- [What the task requires] Copy exactly. Begin at the line containing "Select the highlighter annotation tool" and stop at the last line of the entries, omitting any pictures.

- [Saved entries]
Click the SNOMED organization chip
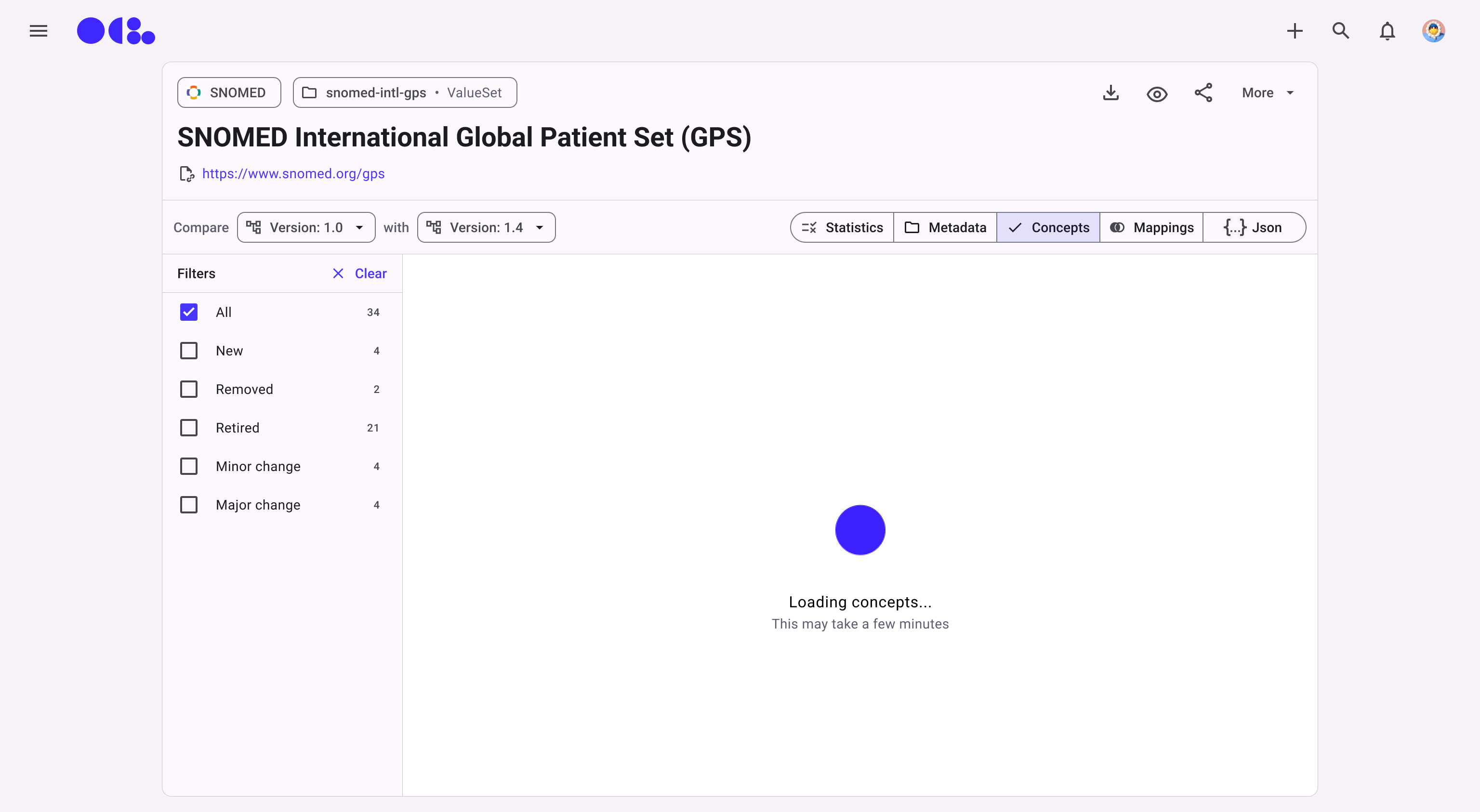1480x812 pixels. (229, 93)
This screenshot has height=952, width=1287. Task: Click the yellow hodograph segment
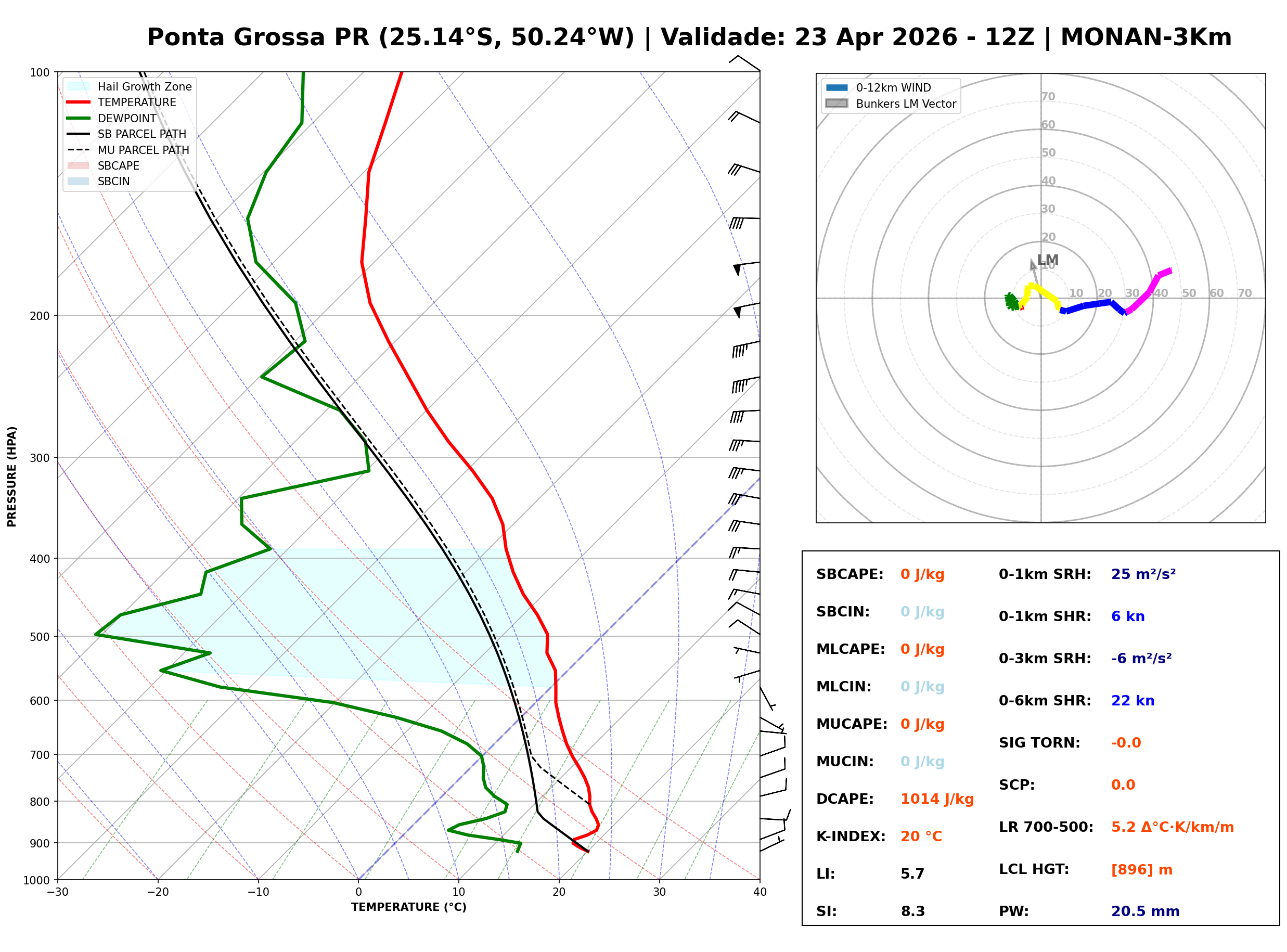coord(1044,292)
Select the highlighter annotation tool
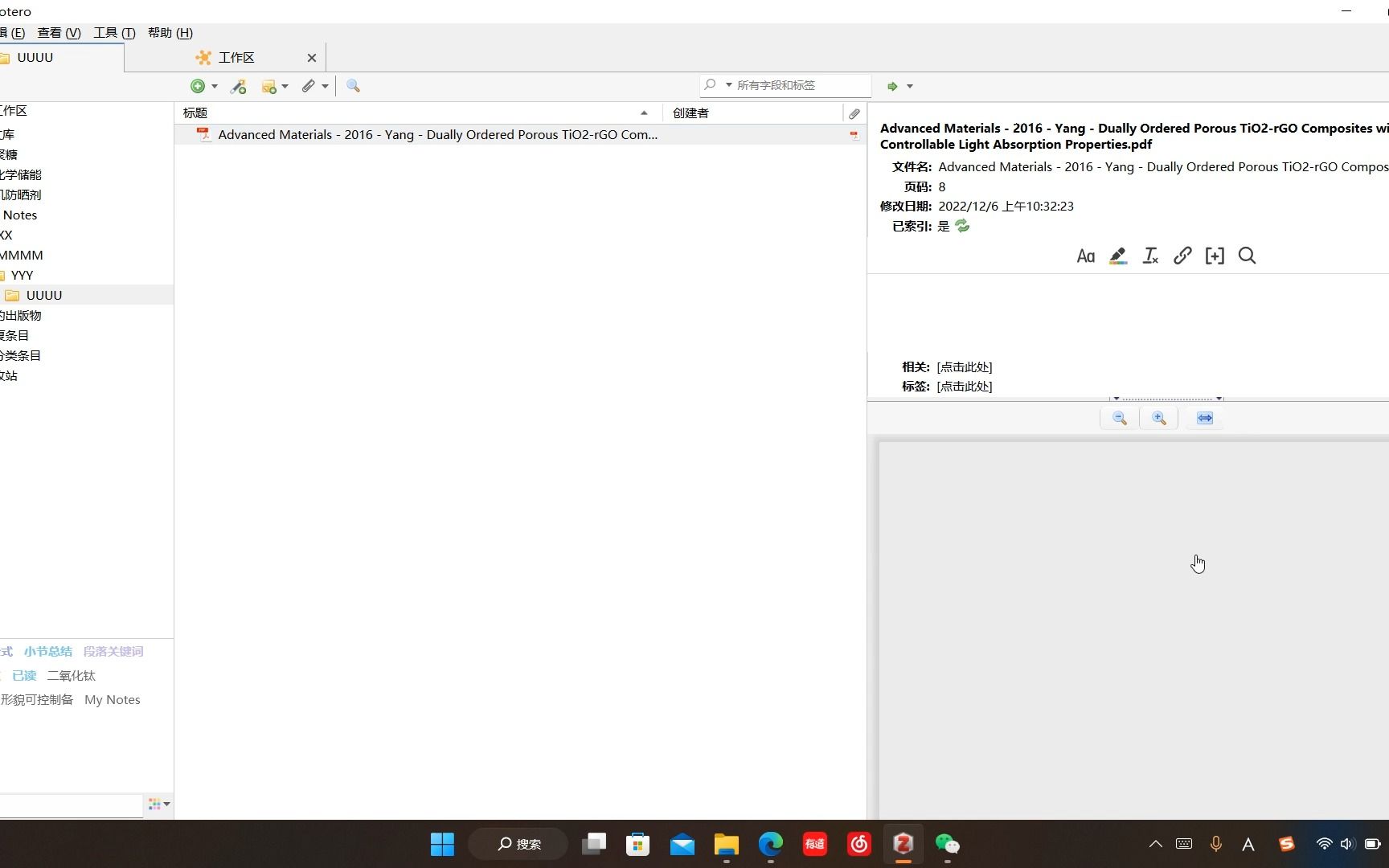1389x868 pixels. click(1117, 256)
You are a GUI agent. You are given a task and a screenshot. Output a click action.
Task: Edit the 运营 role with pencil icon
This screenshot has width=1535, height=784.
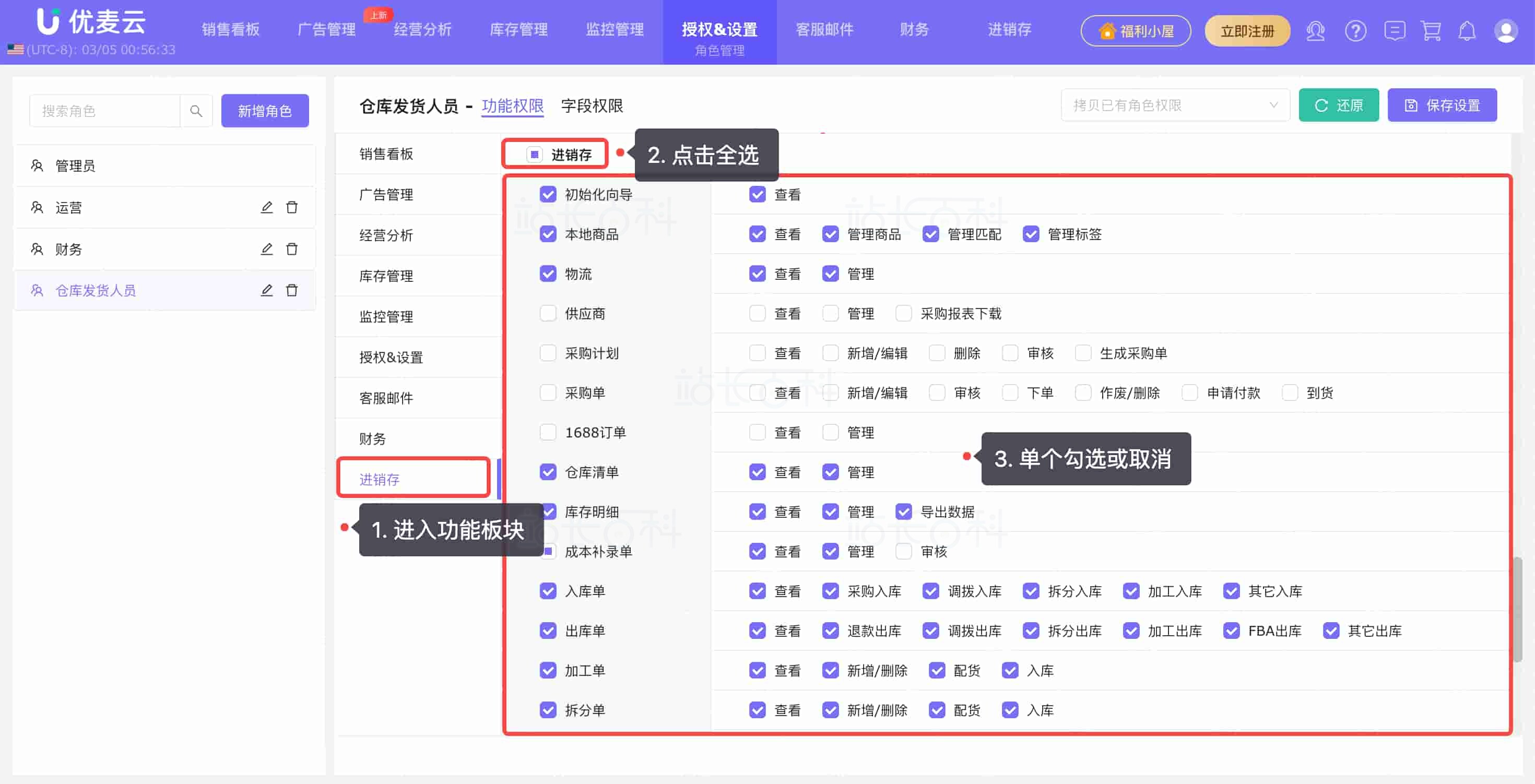266,207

- [Written response]
Select the highlighter annotation tool
1389x868 pixels. click(1117, 256)
You are a GUI agent. You are given a task and a screenshot. Output a click action.
Task: Edit the 运营 role with pencil icon
This screenshot has width=1535, height=784.
266,207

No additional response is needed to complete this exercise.